理解飞鸟,亦是理解人类本身。当我们愿意在“奇异亲缘”中承认与其他生命共享地球的事实,并由此建立面向未来的伦理纽带,也许便能找到通往和平与合作的新道路。世界当代史的书写不应只聚焦于领土争端与权力竞争,更应探索共同生存的智慧与生态治理的可能,那些自由的生命,正在用自己的方式定义着人类无法独自完成的未来。
【本文系南京师范大学历史文博学院学生的课程阅读作业,指导老师为《世界当代史》任课教师仇振武。本文所读文本出自韩裔美国文化人类学家Eleana Jean Kim 2022年出版的著作《与自然和解:朝韩非军事区的生态遭遇》(Making Peace with Nature: Ecological Encounters along the Korean DMZ)。作者长期关注朝鲜半岛分裂历史、冷战遗产以及人类与非人生命之间的关系,其研究以多物种视角与政治人类学方法见长。本书聚焦于朝韩非军事区(DMZ),通过对动物、基础设施与生态治理实践的考察,探讨和平、自然与安全等概念在朝鲜半岛分裂格局下的延伸。作为《世界当代史》课程阅读作业,作者重点阅读了该书的第三章《Birds》,该章以候鸟迁徙与鸟类保护实践为线索,分析鸟类如何在军事边界、跨国科研网络与环境治理之中发挥能动作用,从而指出自然并非与政治相分离,而是深度参与现代权力结构之中。】
注释:
[1]Eleana Jean Kim, Making Peace with Nature:Ecological Encounters along the Korean DMZ, Durham and London: Duke University Press, 2022, p. 88.
[2]Ibid., p. 91.
[3]Ibid., p. 90.
[4]Maurice Merleau-Ponty, Nature: Course Notes from the College de France, translated by R. Vallier, Chicago: Northwestern University Press, 2003, p. 214.

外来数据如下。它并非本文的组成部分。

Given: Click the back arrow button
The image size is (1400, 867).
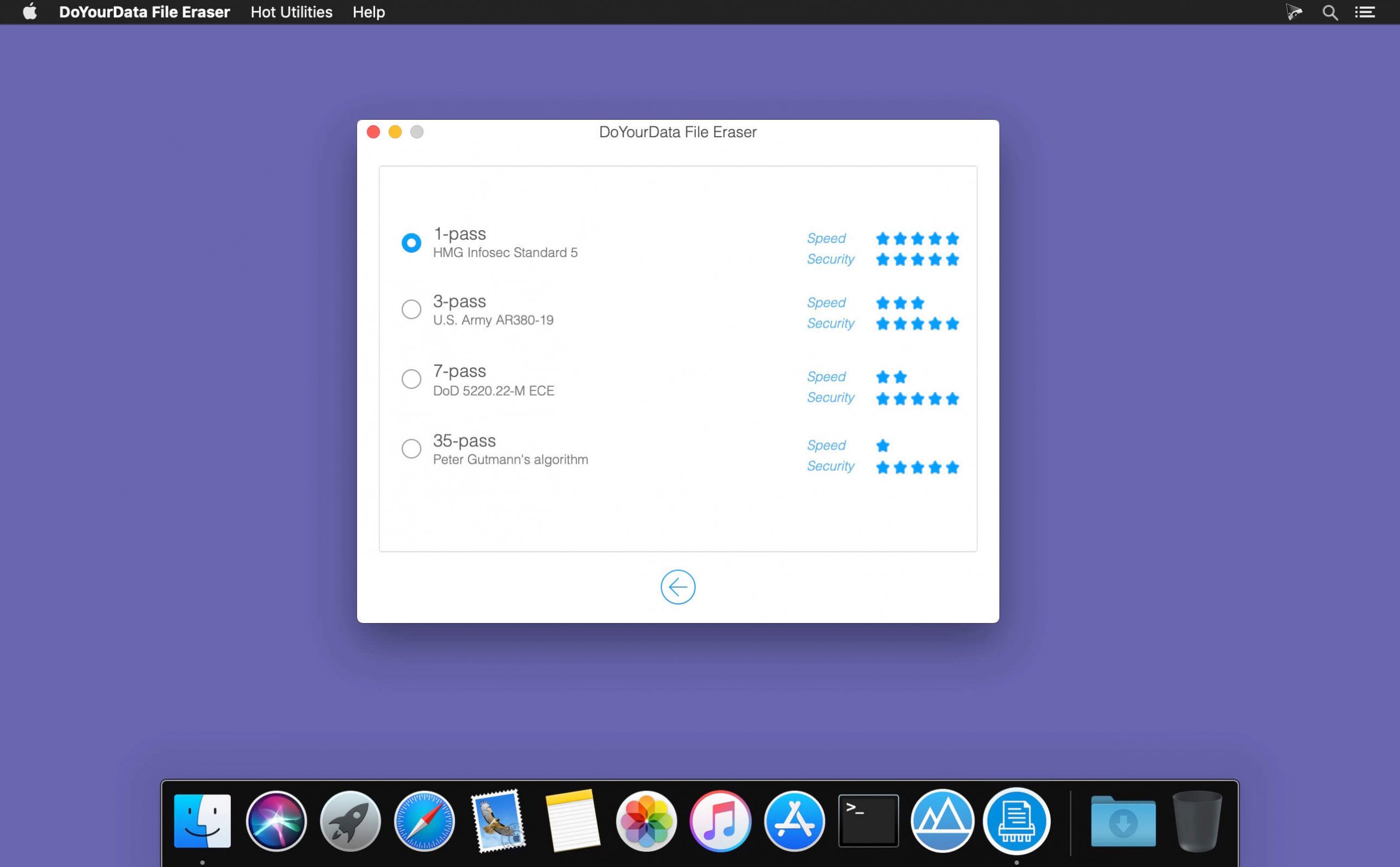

[5]Eleana Jean Kim,Making Peace with Nature, 2022, p. 92.
[6]Vinciane Despret, “Responding Bodies and Partial Affinities in Human-Animal Worlds,” Theory, Culture and Society, 2013, Vol. 30, No. 7-8, p. 69.
[7]Michel Foucault, Society Must Be Defended:Lectures at the College de France,1975-1976, translated by David Macey, New York: Picador, 2003, p. 242.
[8]吴冠军:《生命政治:在福柯与阿甘本之间》,《马克思主义与现实》,2015年第1期,第93页。
[9]同上,第93页。
[10]Jamie Lorimer, “Nonhuman charisma,” Environment and Planning D: Society and Space, Vol. 25, 2007, pp. 915-916.
[11]Eleana Jean Kim, Making Peace with Nature, 2022, p. 92.